Филипп сразу понял, в чем моя ошибка. Мне казалось, что я пытаюсь установить новый режим. Однако на деле это выглядело как попытка доказать «кто в доме главный». Я поняла, что воспринимаю правила излишне прямолинейно. Моя настойчивость стала разновидностью эмоционального насилия, демонстрирующего полное неуважение к личности. Я вспомнила одну из своих любимых книг по воспитанию: «Позитивная дисциплина» Джейн Нельсен. Моя ошибка состоит в том, что раньше я позволяла детям все, а теперь попыталась компенсировать собственную слабость чрезмерно авторитарным подходом – суровым, властным и жестоким. Надо внушать детям уважение к себе, быть твердой, но ласковой, подбадривать их.

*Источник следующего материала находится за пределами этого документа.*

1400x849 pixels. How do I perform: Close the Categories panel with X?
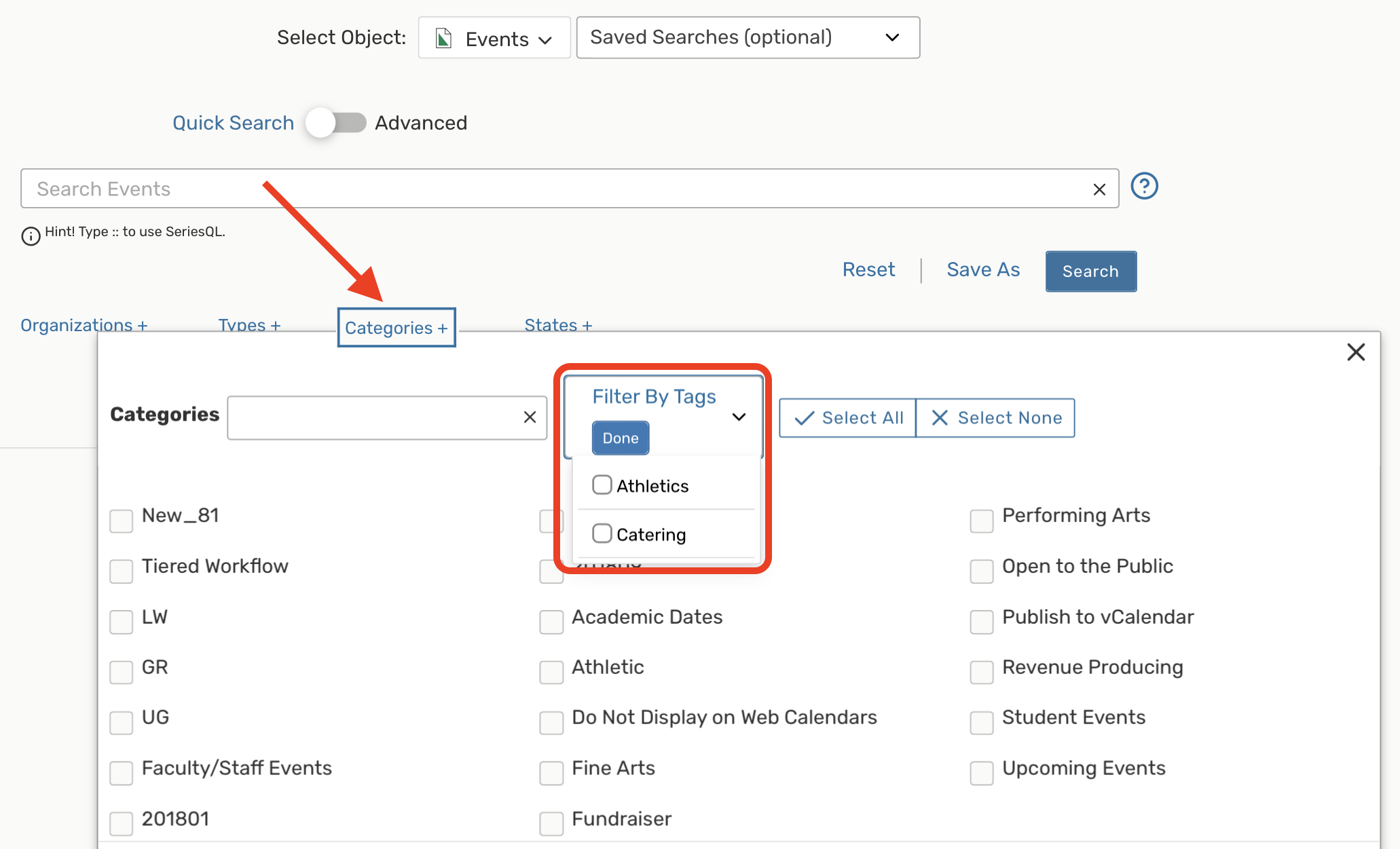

Теперь мне понятно, что в тот первый день я нарушила основы основ французской гастрономической культуры: 1) еда должна сопровождаться приятным общением; 2) еда должна быть вкусной. Не надо было готовить кабачок, который они так не любили. Не мешало бы проявить больше гибкости.
«Вот почему эти правила нигде не записаны, – наконец поняла я, – ведь это привычки, ритуалы, а не жесткая система». Я вспомнила слова школьной учительницы: правила существуют не для того, чтобы уничтожить личные предпочтения, а для того, чтобы сформировать индивидуальные вкусы. Детям необходимо разностороннее воспитание, им нужно пробовать разную еду. Но мне никогда не достичь цели, если я буду запихивать в своих детей порции овощей, которые они ненавидят.

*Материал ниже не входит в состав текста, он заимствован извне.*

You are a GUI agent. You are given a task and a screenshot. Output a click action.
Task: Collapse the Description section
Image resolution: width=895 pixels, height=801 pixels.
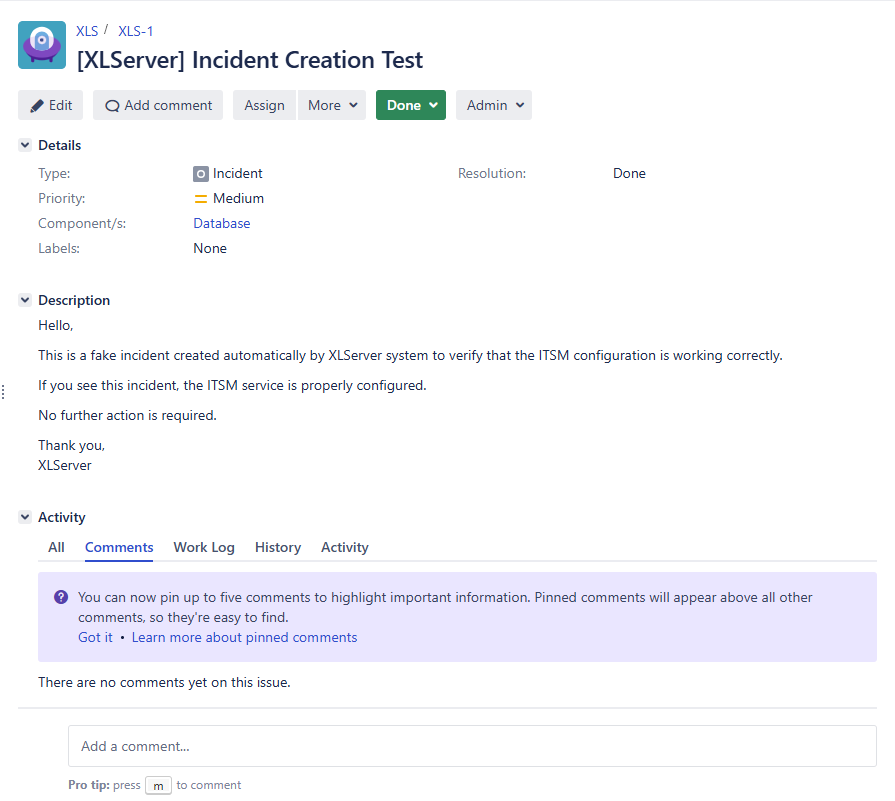[24, 299]
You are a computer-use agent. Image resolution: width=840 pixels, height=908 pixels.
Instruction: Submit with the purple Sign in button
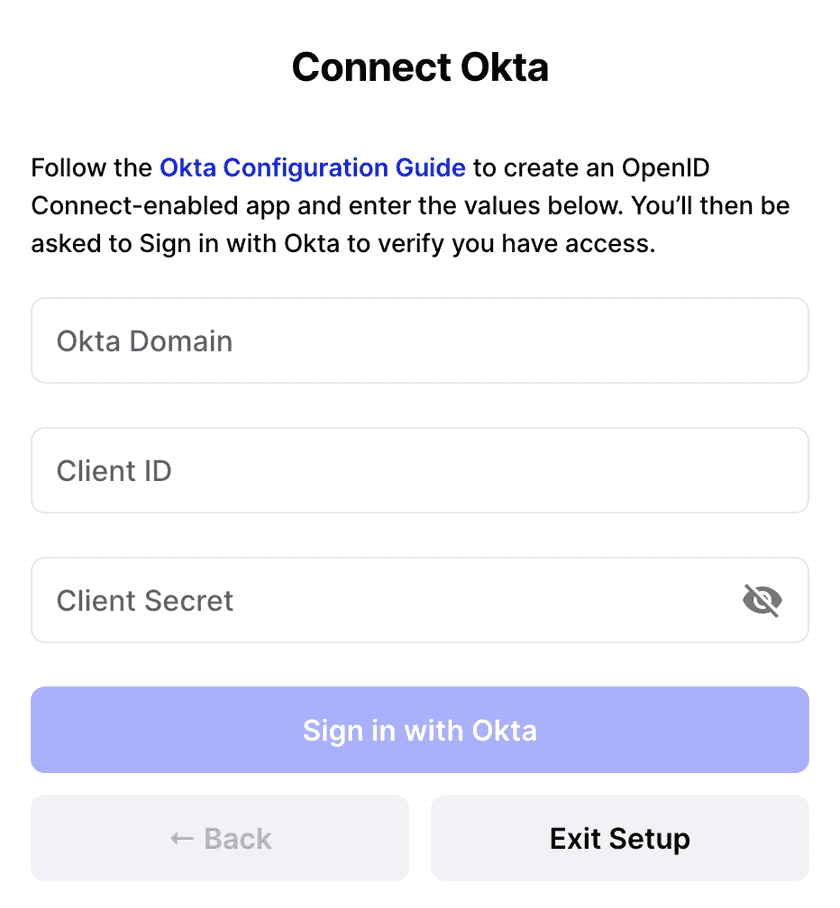(x=419, y=730)
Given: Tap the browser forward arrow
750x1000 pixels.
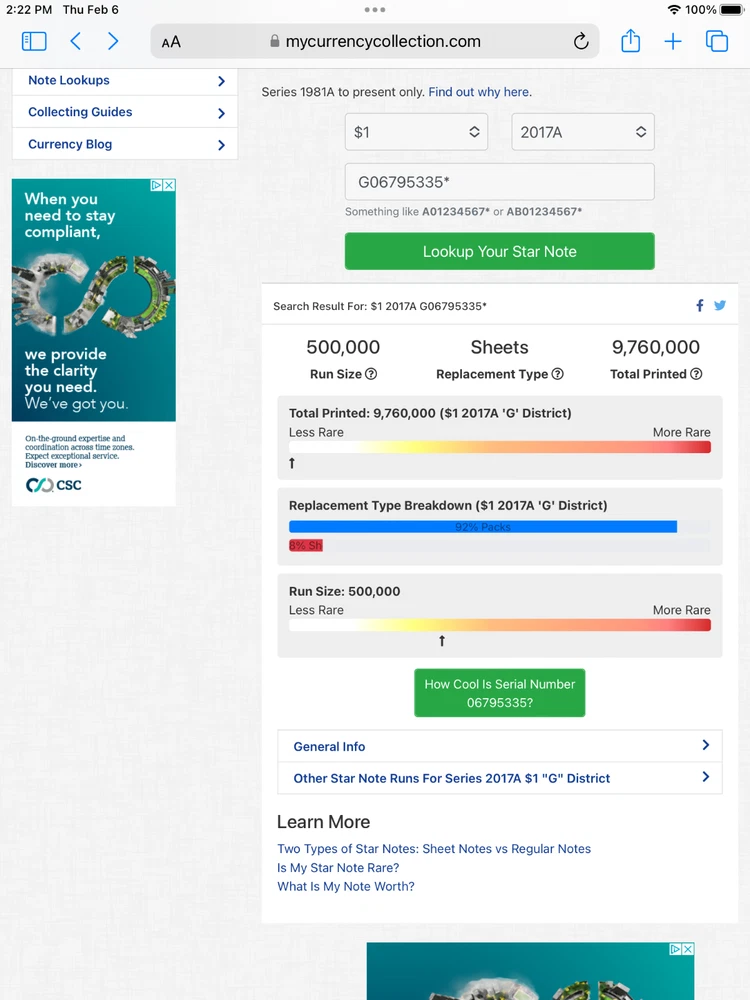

Итак, моя затея терпела крах. После столь неудачного начала эксперимента я умыла руки. Рождество на носу, и у меня нет сил начинать все сначала. Погода стояла под стать моему настроению: холодная, дождливая, противная. Я чувствовала себя ужасно одиноко и жалела о том, что заставила свою семью притащиться во Францию. О чем только я думала? Здесь даже снега нет, на Рождество нас ждал дождь. Я часами висела на телефоне, разговаривая со своей сестрой, которая жила в Монреале: она безуспешно пыталась меня подбодрить. Единственным светлым пятном во всей этой безнадеге была радость, с которой мои дочери ждали свое первое семейное Рождество во Франции. Мы еще никогда не приезжали во Францию на Рождество: нам с Филиппом не удавалось отпроситься с работы. Девочки были в восторге от того, что увидят за одним столом всех своих многочисленных двоюродных и троюродных братьев и сестер. Они рвались помочь приготовить угощение для праздничного ужина, который устраивала их тетя Моник (наше участие в ужине из семи блюд ограничивалось закусками), с удовольствием ходили со мной на рынок купить то, чего не хватило в последний момент. Мы даже вместе пошли на ферму – в последний раз перед Рождеством. Как обычно, девочки побежали смотреть на животных, а я отправилась забирать наши продуктовые корзины. Любимца Софи и Клер – поросенка Артура – к сожалению, не оказалось на ферме… (Юбер сказал, что он «уехал в Канаду», и весело мне подмигнул.)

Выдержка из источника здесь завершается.